Emerging Writers Series: Zoë Coyle


“Only you can write your stories: take pleasure in doing it... Writing is a gift unto itself. And, of course, it is, right? Writing allows us to distil and make sense of all sorts of things. To live lives that are not our own. To fall in love over and over again. To behave absolutely appallingly. To create worlds. It is fiercely, life-affirmingly beautiful.”

If you haven’t read Zoë Coyle’s debut novel, Where the Light Gets In, you might want to get it on your radar (and check out our guest review if you need any more convincing!).

But if you haven’t read it, don’t worry too much about cramming it in before you pick up a copy of her forthcoming novel, The Dangers of Female Provocation, published this coming May. Where her debut focused on family love, grief and self-discovery, her latest offering promises a much darker thrill ride into the murky waters of marriage, patriarchal structures - and what happens when it causes one woman to finally snap.

Ahead of its release, I had the absolute pleasure of catching up with fellow dachshund lover, Zoë, to chat all about navigating second-novel nerves, creative philosophies, and the top writerly lessons she’s learned so far.


I tend to start these interviews with a similar question to help readers learn more about you! Could you tell us a little about your journey to becoming a writer and what inspired you to start writing?

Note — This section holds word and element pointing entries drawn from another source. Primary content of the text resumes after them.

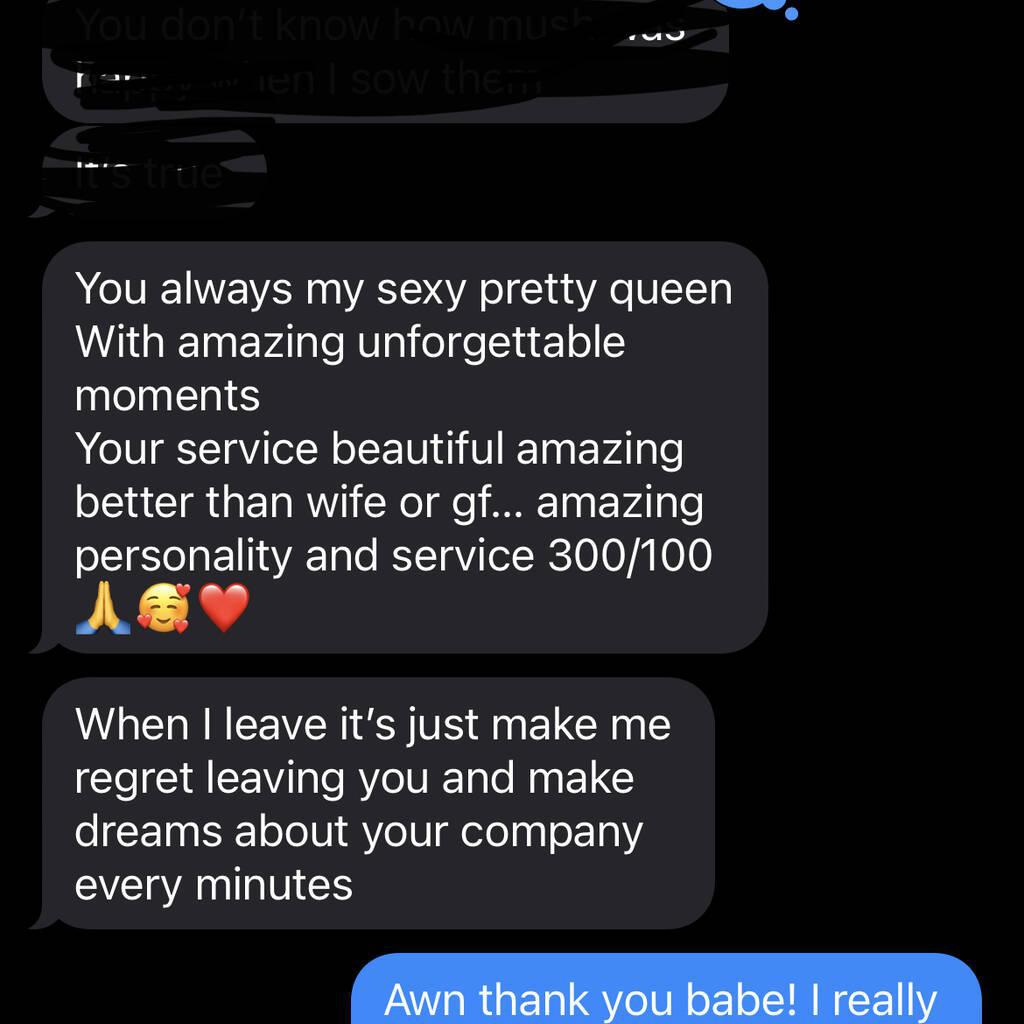Tap the "personality and service" text
Image resolution: width=1024 pixels, height=1024 pixels.
(304, 556)
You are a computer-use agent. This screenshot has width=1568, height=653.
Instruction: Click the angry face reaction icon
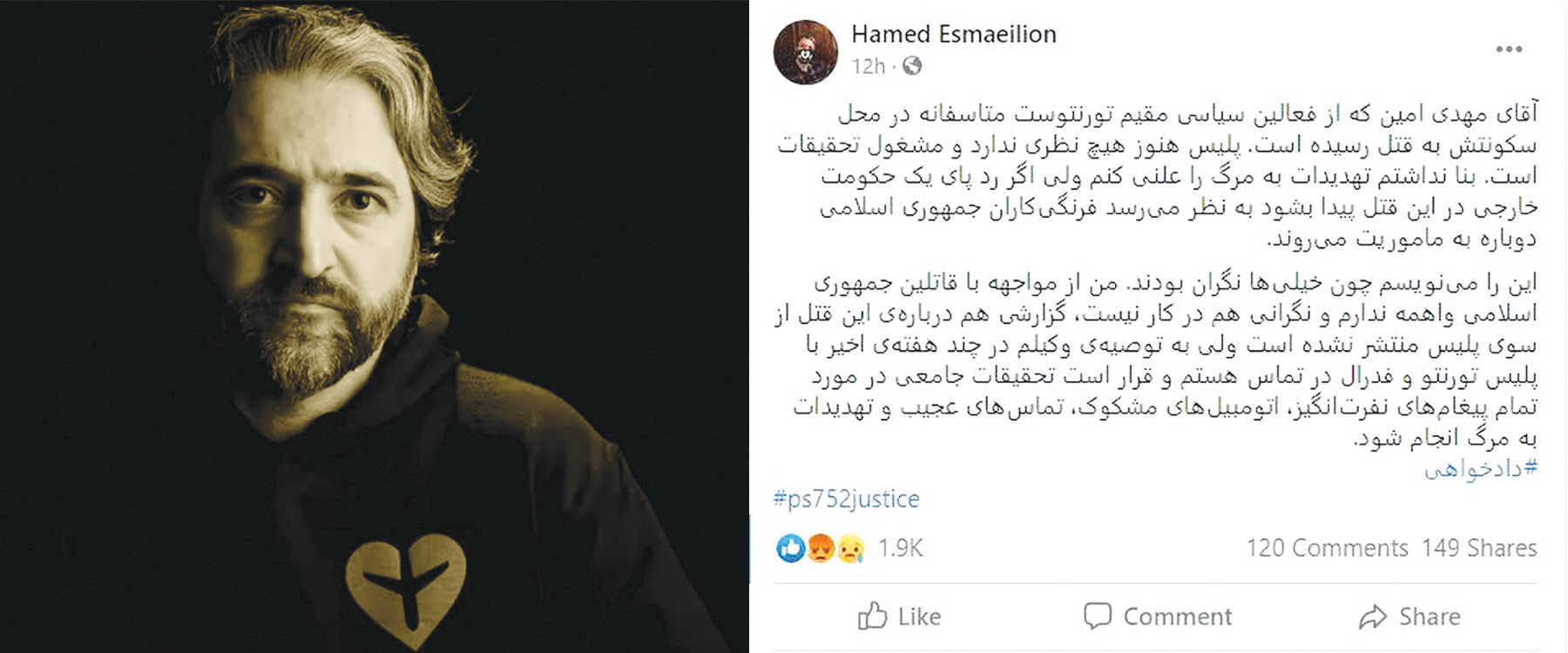pyautogui.click(x=821, y=548)
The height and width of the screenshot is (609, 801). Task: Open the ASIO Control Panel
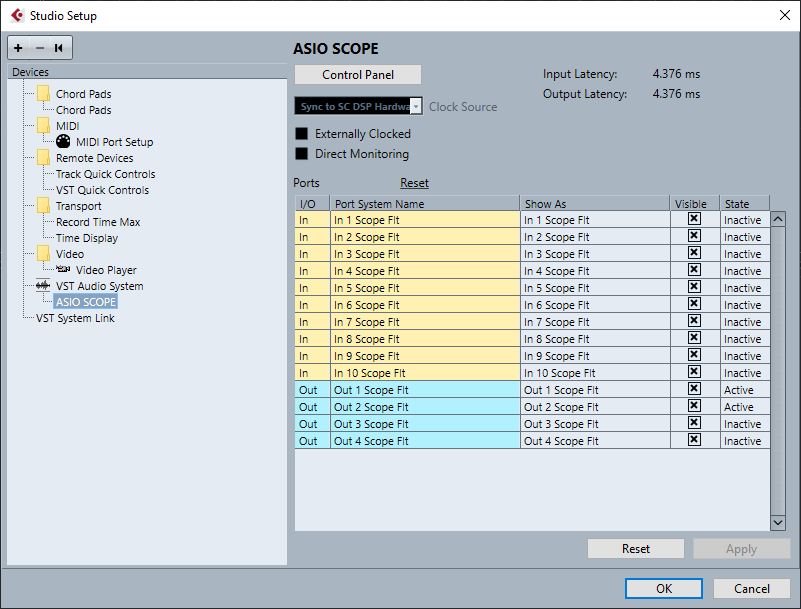(x=358, y=75)
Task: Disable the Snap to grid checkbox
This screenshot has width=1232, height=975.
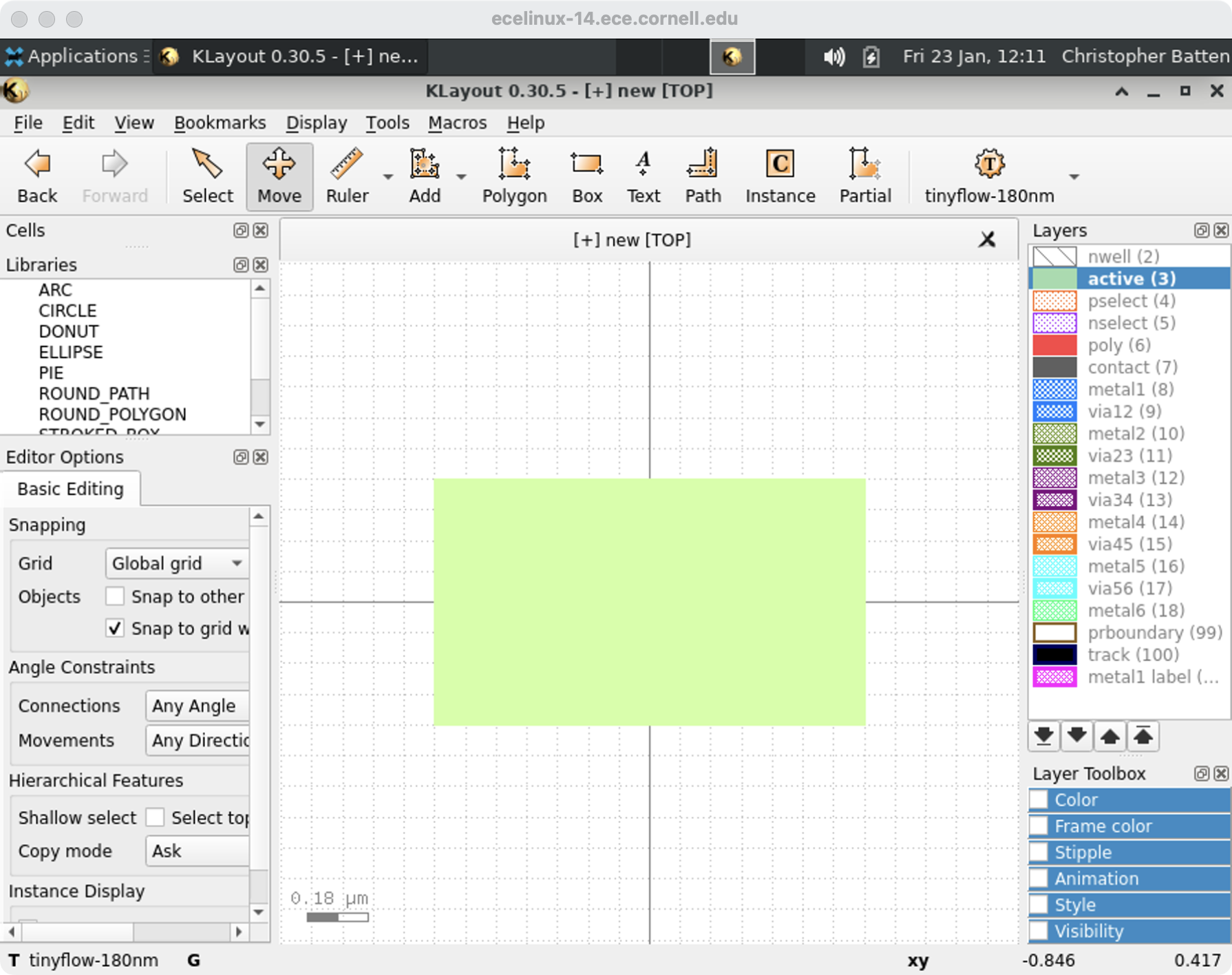Action: tap(115, 628)
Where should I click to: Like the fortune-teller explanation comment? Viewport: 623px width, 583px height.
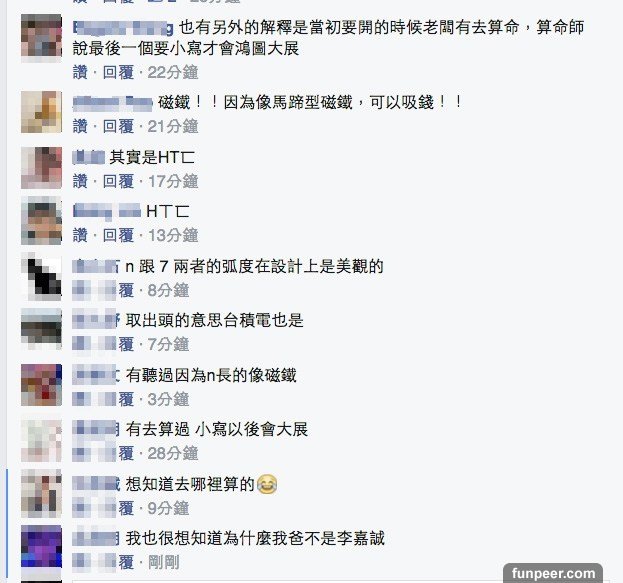coord(80,72)
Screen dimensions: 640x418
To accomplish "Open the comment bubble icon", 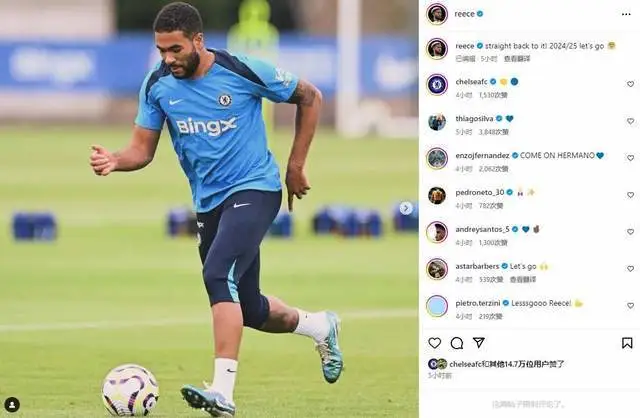I will 457,343.
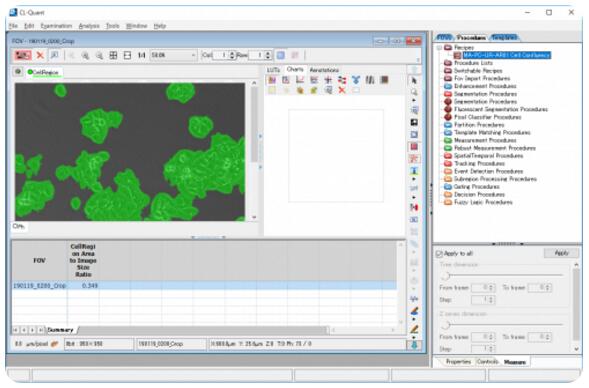This screenshot has width=589, height=388.
Task: Switch to the Annotations tab
Action: click(324, 70)
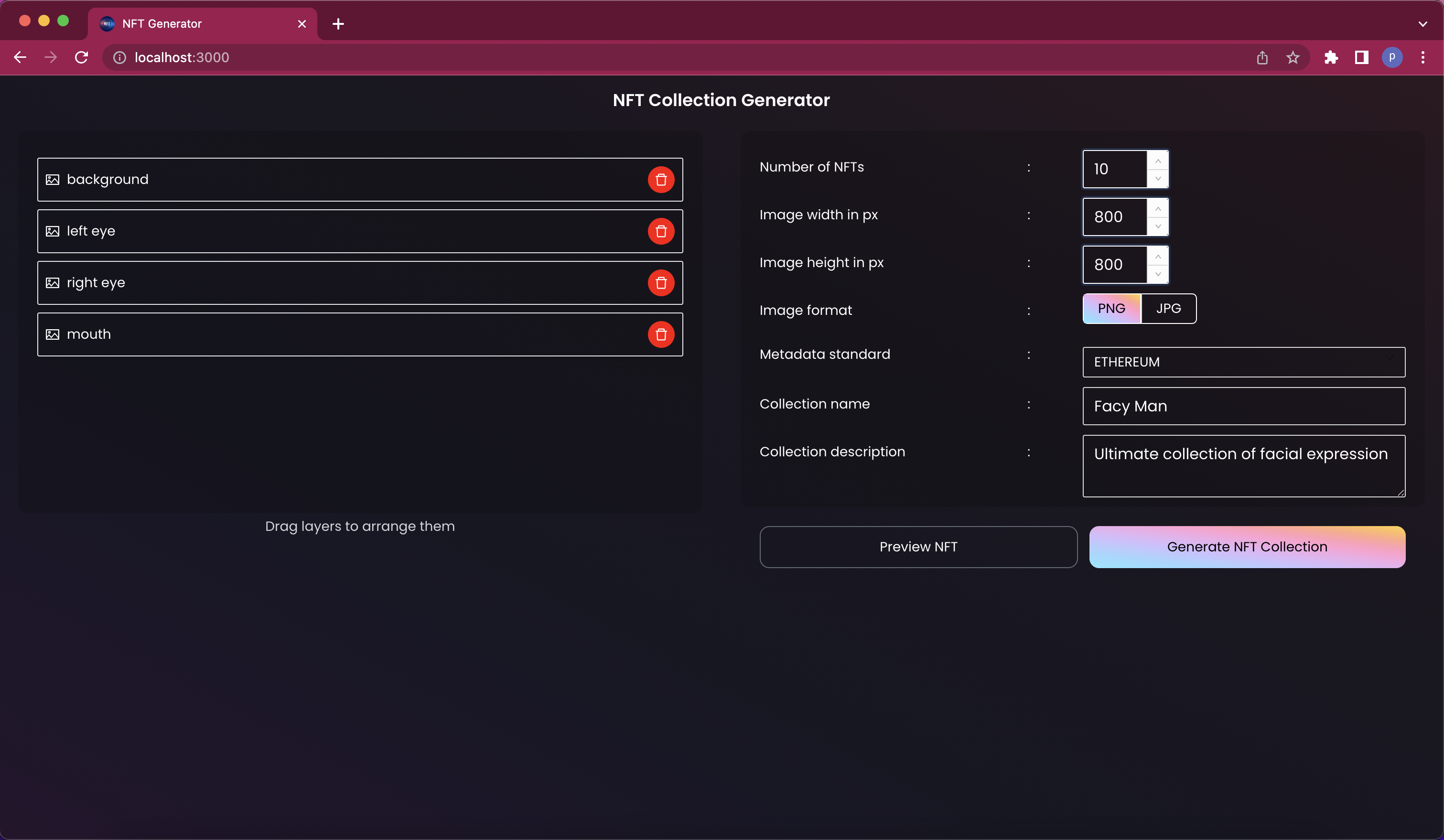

Reading is one of my great loves. I grew up in a home filled with books and a mother who put plenty of them into my hands. So for me, because I adore books and writers, it took me a long time to build up the courage to write my first novel and follow through to completion rather than abandoning it as was my earlier dispirited mode. 

When I turned 40, I felt it was high time to do it, to clamber over the voices of fear, self-criticism and comparison. That success would be the doing of the thing in and of itself, and as long as I made a self-respecting piece of art, it didn’t matter what happened thereafter. That kind of thinking is very liberating. I wish I had the wisdom to come to it sooner. I like that Latin proverb that fortune favours the brave.

The Dangers of Female Provocation is your second novel, due to be published this May through Ultimo Press. Can you tell us more about it and what readers can expect?

Ah, well, hopefully, a really fun ride. 

Odessa Odin, our main character, has it all – a successful career, an adoring husband and a close circle of friends to whom she is fiercely loyal. On the surface, they’re living a glittering London life of wealth and cosseted privilege, but underneath this veneer lies painful truths of betrayal, neglect and unfulfilled ambitions. It’s a tightrope of holding themselves and their marriages together as their men transgress the promises they made at the altar with the blithe entitlement they’ve enjoyed all their lives. For the women, there’s just too much to lose.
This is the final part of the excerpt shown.